Thames Water workers at Sheringham Road, in Islington district in London, UK, on Thrsuday, June 29, 2023. Photographer: Jose Sarmento Matos/Bloomberg (Jose Sarmento Matos/Bloomberg)

(Bloomberg) -- Thames Water is working with a group of its creditors to try to avoid running out of money.

The UK’s biggest water and sewage company is exploring options to delay a cash crunch, including the release of reserves, according to a statement on Friday. It currently only has enough money to last until the end of May next year.

A group of creditors holding about £10 billion ($13.2 billion) of the firm’s debt is drawing up a rescue package that could involve injecting equity, but needs more time to work out a restructuring plan.

At the same time, Thames is also seeking a new equity injection from an infrastructure fund to provide some or all of the £3.3 billion it needs to fix chronic leaks, sewage spills, cope with a growing population and climate change. Thames has already started pre-marketing for the equity raising, and the formal process is due to start in the coming weeks. 

The utility is seen as too big to fail and without new funds, would likely be temporarily nationalized. Existing investors want to avoid nationalization because a prolonged period under government control could mean they recover less of the money they lent.

Time is not on Thames’s side. It won’t be able to agree any new equity funding until after regulator Ofwat makes a final decision on the industry’s price controls for the next five years, including the rate of return for investors. But that decision could be pushed into January because this year’s election delayed the process.

Separately, Thames Water is working on maximizing its cash available. At the end of August, Thames had £1.57 billion of liquidity available.

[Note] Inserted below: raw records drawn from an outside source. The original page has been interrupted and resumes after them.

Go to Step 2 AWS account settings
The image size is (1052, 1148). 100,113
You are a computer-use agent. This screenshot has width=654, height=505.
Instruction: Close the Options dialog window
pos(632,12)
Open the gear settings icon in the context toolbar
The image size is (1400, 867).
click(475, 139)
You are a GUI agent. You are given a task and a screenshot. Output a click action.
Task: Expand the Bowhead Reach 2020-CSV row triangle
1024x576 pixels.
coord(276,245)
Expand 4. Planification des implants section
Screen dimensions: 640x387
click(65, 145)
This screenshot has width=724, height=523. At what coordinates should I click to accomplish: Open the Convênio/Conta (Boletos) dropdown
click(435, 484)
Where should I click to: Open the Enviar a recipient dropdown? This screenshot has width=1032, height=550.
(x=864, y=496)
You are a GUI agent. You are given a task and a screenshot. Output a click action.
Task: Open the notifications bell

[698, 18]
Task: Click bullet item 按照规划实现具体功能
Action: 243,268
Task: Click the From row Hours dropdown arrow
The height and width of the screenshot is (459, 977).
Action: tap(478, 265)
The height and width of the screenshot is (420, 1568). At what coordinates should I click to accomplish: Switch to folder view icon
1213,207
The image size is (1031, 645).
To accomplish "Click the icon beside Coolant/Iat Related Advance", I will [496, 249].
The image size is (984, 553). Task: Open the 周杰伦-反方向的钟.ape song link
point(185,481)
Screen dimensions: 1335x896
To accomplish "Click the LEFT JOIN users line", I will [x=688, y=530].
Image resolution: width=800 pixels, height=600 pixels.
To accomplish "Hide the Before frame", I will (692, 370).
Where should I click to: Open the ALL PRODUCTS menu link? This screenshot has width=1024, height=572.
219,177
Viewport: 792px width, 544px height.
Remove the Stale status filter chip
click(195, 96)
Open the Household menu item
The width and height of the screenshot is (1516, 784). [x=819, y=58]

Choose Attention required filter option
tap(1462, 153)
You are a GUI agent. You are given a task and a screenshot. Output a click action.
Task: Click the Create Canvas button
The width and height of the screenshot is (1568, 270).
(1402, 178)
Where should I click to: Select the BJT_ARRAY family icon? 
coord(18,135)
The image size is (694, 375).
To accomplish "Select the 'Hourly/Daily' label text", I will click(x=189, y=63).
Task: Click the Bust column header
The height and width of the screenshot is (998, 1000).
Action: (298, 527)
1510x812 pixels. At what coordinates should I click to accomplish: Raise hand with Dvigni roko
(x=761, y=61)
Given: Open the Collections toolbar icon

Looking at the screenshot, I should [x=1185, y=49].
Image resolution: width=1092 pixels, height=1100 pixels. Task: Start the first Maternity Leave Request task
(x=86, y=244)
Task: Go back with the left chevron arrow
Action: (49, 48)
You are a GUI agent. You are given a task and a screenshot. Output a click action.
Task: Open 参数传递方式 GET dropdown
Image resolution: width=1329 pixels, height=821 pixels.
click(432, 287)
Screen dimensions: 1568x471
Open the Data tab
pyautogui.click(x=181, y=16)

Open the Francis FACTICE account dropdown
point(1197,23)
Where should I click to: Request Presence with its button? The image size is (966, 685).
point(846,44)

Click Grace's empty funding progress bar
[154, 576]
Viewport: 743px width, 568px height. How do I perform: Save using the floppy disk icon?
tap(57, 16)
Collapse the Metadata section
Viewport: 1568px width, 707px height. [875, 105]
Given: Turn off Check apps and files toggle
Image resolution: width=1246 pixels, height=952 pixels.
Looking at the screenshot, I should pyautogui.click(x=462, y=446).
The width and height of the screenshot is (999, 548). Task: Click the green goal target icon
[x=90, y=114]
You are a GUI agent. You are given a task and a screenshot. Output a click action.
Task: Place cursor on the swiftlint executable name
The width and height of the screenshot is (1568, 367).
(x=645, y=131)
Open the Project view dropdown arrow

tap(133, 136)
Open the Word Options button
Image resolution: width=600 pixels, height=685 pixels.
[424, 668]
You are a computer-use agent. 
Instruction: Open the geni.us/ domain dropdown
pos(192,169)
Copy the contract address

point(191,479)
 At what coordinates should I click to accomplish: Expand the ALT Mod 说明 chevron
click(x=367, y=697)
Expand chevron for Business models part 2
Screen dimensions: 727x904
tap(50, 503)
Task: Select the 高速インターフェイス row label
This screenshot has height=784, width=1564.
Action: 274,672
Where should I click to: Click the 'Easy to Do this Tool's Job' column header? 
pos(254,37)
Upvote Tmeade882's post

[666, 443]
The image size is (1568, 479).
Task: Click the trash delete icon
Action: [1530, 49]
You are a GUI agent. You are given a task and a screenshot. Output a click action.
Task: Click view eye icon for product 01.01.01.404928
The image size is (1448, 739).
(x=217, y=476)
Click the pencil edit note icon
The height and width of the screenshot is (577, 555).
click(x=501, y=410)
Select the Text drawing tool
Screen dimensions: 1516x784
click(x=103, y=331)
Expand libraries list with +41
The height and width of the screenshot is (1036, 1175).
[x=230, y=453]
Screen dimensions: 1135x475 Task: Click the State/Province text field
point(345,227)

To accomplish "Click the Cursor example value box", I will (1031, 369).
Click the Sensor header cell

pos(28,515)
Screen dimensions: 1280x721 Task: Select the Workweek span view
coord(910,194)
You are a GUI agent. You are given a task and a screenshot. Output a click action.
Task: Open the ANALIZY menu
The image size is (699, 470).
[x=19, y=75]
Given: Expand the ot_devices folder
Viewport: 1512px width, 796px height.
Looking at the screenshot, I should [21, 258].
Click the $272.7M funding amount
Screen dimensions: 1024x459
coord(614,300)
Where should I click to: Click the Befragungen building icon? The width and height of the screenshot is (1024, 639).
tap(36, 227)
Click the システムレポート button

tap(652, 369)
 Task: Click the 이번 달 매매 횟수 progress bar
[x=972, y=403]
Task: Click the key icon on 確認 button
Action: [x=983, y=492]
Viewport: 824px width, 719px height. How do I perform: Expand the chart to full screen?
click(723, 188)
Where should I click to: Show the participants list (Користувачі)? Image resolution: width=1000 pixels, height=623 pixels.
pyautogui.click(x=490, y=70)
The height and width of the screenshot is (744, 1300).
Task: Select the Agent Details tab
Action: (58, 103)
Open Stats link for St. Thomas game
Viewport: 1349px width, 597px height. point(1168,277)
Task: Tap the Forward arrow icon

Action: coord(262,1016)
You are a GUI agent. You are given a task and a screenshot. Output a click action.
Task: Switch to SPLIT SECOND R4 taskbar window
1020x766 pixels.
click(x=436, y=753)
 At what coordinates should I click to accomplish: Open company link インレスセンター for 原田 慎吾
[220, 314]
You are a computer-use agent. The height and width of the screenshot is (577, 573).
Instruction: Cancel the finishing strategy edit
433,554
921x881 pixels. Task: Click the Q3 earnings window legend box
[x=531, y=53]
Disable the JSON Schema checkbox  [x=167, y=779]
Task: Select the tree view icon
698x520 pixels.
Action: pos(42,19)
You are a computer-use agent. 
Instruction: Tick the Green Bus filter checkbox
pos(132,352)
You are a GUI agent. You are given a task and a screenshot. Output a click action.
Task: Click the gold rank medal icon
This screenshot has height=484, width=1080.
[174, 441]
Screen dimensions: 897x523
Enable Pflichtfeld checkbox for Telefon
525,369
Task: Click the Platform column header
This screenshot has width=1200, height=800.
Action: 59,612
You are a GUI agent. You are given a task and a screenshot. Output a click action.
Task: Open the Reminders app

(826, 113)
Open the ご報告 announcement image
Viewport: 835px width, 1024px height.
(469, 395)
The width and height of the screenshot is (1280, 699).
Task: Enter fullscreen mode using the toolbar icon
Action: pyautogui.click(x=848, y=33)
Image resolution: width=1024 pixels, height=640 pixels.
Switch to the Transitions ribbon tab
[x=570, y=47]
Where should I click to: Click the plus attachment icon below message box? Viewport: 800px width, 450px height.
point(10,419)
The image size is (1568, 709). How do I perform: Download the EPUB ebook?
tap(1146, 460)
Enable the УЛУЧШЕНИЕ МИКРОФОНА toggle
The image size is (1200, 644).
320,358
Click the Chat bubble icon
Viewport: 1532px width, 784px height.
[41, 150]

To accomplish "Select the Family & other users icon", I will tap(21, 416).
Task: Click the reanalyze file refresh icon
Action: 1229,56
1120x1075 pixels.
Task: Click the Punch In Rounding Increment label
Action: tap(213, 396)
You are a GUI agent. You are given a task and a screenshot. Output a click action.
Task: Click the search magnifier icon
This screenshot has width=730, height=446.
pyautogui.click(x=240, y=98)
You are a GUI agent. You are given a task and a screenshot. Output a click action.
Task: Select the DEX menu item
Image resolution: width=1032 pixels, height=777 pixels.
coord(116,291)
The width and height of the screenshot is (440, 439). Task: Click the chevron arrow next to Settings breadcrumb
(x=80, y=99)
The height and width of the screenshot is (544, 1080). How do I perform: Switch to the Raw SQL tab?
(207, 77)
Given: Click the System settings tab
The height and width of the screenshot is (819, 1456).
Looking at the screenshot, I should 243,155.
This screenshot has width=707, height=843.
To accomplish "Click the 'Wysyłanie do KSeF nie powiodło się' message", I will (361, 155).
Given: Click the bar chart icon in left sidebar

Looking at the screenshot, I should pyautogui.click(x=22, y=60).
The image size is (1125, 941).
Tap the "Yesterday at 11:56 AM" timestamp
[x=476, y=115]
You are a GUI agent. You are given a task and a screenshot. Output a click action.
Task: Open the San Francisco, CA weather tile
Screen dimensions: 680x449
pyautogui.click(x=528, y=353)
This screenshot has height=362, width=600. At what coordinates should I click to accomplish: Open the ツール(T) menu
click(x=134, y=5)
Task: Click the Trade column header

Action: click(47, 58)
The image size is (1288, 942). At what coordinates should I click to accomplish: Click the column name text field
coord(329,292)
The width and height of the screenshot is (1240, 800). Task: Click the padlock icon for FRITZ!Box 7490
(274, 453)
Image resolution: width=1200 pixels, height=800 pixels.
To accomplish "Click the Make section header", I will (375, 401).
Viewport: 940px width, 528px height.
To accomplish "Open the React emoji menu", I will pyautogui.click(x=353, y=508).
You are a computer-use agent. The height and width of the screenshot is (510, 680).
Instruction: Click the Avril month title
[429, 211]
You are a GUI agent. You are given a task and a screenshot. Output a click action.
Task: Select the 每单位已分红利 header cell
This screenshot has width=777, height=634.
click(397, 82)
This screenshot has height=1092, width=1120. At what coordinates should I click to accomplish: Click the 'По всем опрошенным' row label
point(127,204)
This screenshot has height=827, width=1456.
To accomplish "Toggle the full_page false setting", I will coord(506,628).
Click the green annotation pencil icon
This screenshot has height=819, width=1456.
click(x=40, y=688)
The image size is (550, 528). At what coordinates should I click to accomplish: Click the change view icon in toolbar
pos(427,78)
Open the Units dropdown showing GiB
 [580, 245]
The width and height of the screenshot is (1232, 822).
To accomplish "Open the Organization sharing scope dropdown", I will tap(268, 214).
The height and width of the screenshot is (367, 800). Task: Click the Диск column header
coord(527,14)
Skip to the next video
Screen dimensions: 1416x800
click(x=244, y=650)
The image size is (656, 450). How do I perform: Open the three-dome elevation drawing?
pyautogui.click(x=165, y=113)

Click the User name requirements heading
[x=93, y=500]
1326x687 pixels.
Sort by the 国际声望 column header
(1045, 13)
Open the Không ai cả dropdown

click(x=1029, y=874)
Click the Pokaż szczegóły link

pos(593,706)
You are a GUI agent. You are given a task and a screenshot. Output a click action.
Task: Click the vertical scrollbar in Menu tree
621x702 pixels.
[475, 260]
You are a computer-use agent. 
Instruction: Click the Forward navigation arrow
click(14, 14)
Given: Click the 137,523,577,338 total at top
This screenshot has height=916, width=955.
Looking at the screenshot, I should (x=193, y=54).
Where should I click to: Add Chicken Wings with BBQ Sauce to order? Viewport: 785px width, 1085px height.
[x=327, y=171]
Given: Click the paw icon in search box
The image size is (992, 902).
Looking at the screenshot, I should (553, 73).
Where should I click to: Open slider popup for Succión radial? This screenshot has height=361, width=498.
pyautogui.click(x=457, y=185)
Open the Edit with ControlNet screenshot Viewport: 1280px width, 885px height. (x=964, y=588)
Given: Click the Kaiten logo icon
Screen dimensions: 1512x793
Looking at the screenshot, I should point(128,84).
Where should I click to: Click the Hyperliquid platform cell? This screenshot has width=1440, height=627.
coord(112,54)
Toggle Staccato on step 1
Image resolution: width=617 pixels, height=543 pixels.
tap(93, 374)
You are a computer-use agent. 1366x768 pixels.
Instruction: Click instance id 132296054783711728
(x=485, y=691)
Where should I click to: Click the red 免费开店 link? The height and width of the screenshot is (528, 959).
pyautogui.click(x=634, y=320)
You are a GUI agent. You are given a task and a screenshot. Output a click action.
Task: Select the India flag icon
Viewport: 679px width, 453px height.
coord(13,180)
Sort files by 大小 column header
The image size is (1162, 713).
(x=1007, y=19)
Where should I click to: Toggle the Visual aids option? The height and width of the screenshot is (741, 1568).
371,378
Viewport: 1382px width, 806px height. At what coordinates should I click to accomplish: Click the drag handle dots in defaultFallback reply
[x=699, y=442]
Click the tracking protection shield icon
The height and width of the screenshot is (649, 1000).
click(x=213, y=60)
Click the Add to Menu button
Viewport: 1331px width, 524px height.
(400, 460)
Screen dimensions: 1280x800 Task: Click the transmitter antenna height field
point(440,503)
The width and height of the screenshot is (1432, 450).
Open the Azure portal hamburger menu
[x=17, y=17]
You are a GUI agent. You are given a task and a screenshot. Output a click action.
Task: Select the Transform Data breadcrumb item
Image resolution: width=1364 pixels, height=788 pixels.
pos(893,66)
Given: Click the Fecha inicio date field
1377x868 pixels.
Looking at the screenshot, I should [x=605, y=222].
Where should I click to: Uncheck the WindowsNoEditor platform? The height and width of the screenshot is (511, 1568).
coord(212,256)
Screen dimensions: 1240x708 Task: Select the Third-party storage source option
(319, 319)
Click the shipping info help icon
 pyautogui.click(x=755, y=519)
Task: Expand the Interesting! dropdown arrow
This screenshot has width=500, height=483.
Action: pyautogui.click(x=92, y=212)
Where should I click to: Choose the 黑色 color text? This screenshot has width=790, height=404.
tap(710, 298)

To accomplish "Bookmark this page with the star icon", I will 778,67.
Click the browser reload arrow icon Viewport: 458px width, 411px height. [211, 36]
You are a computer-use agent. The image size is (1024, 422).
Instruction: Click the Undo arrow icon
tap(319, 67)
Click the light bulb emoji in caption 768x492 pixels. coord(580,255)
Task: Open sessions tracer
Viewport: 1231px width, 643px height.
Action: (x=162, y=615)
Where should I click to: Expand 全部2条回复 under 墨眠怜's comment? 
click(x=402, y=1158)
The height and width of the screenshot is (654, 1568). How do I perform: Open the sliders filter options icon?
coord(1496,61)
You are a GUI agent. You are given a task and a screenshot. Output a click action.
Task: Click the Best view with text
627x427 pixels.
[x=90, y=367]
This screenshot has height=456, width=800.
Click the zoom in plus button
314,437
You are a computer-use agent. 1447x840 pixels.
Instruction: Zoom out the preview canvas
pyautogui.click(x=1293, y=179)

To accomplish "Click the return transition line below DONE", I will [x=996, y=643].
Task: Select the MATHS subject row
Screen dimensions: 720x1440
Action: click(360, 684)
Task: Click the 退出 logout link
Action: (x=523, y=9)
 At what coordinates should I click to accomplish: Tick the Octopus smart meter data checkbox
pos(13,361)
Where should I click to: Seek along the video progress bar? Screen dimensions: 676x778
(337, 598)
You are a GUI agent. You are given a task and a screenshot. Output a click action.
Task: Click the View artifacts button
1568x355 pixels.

That’s made up of £1.15 billion of cash and equivalents, together with £420 million of credit lines that Thames hasn’t drawn down from yet.

Under the terms of the debt, £380 million of the cash must be held as reserves. Thames said it’s discussing releasing those reserves as part of its contingency planning, but needs the permission of the majority of its creditors.

If a majority of creditors can’t reach agreement to release cash reserves early, there would be a crunch point at the end of December, when the company would enter standstill. Under that emergency scenario, it would gain access to the £380 million of cash, on top of an additional £550 million of credit lines.

Thames has reserved dates at the High Court in November to prepare for a major debt restructuring, which could bind creditors to accept steep losses on their investment.